Archive for May 2011

All systems suck

I’ve been thinking a lot about this idea lately.  I’ve spent a lot of years as an engineer and consultant fixing other people’s systems that suck, writing my own systems that suck, and working on legacy systems, that, well, suck.

Don’t let anyone fool you.  All systems suck, to a greater or lesser extent.

If it’s an old system, there’s the part of the code that everybody is afraid to work on: the fragile code that is easier to replace than maintain or refactor.  Sometimes this seems hard, or nobody really understands it.  These parts of the code are almost always surrounded by an SEP field.  If you’re unfamiliar with the term, it means “Somebody Else’s Problem”.  Items with an SEP field are completely invisible to the average human.

New systems have the parts that haven’t been built yet, so you’ll hear things like “This will be so awesome once we build feature X”.  That sucks.

There’s also the prototype that made it into production, a common problem.  Something somebody knocked together over a weekend, whether it was because of lack of time, or because of their utter brilliance, is probably going to suck in ways you just haven’t worked out yet.

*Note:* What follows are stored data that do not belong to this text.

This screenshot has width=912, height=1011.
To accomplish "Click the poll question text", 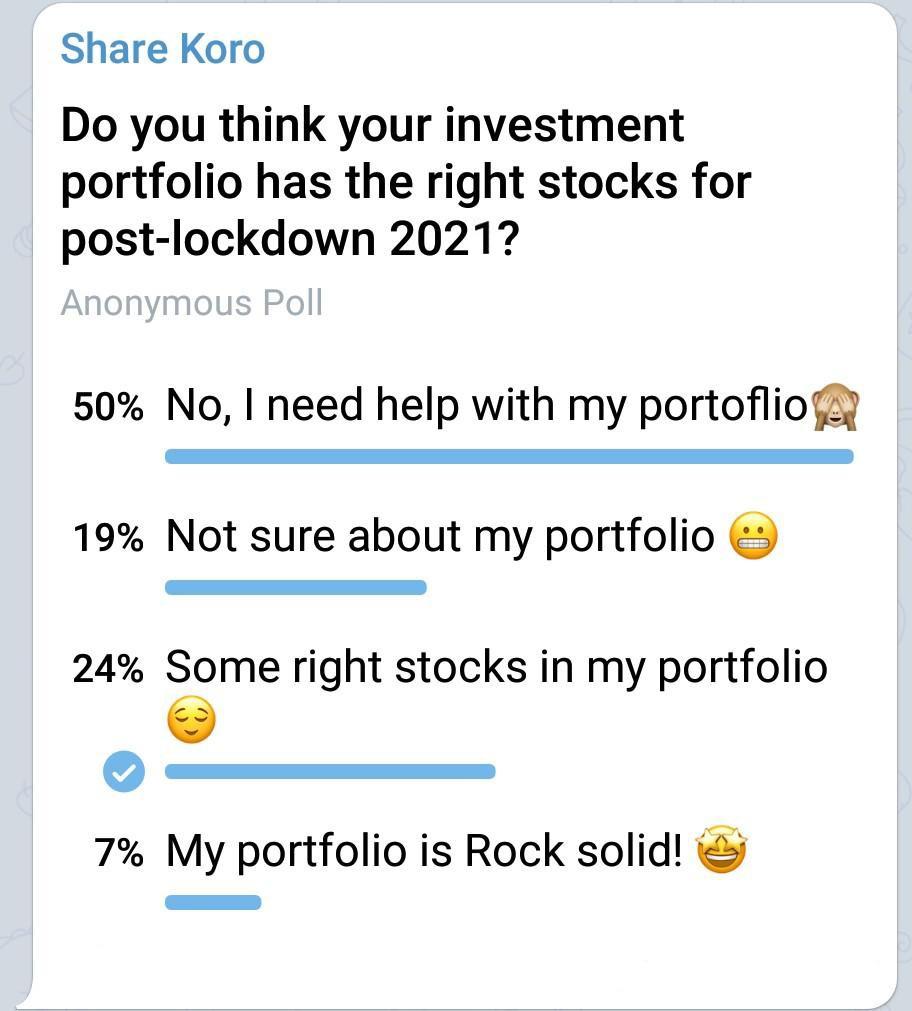I will (x=406, y=182).
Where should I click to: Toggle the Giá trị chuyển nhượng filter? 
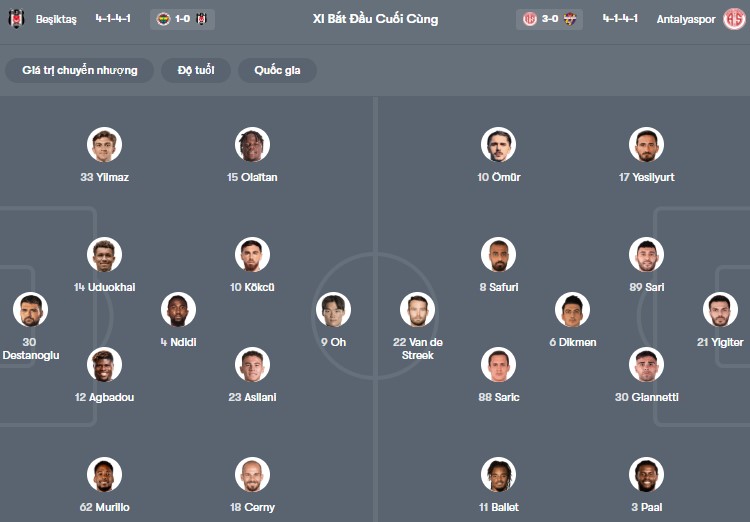[x=80, y=70]
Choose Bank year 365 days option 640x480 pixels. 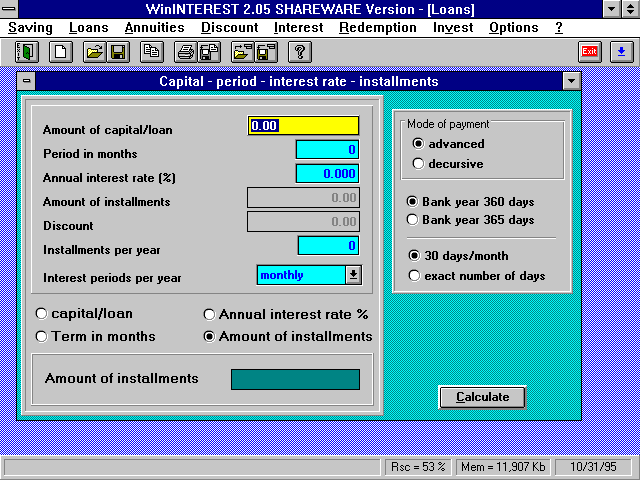[412, 220]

All systems, old and crufty or new and shiny, have bottlenecks, where a bottleneck is defined as the slow part, the part that will break first when the system is under excessive load.  This is also part of your system that sucks.

If someone claims their system has no bugs, I have news for you: their system sucks.  And they are overly optimistic (or naive).  (Possibly they just suck as an engineer, too.)

In our heads as engineers we have the Platonic Form of a system: the system that doesn’t suck, that never breaks, that runs perfectly and quietly without anyone looking at it.  We work tirelessly to make our systems approach that system.

Even if you produce this Platonically perfect system, it will begin to suck as soon as you release it.  As data grows and changes, there will start to be parts of the system that don’t work right, or that don’t work fast enough.  Users will find ways to make your system suck in ways you hadn’t even anticipated.  When you need to add features to your perfect system, they will detract from its perfection, and make it suck more.

Here’s the punchline: sucking is like scaling.  You just have to keep on top of it, keep fixing and refactoring and improving and rewriting as you go.  Sometimes you can manage the suck in a linear fashion with bug fixes and refactoring, and sometimes you need a phase change where you re-do parts or all of the system to recover from suckiness.

This mess is what makes engineering and ops different from pure mathematics.  Embrace the suck.  It’s what gets me up in the mornings.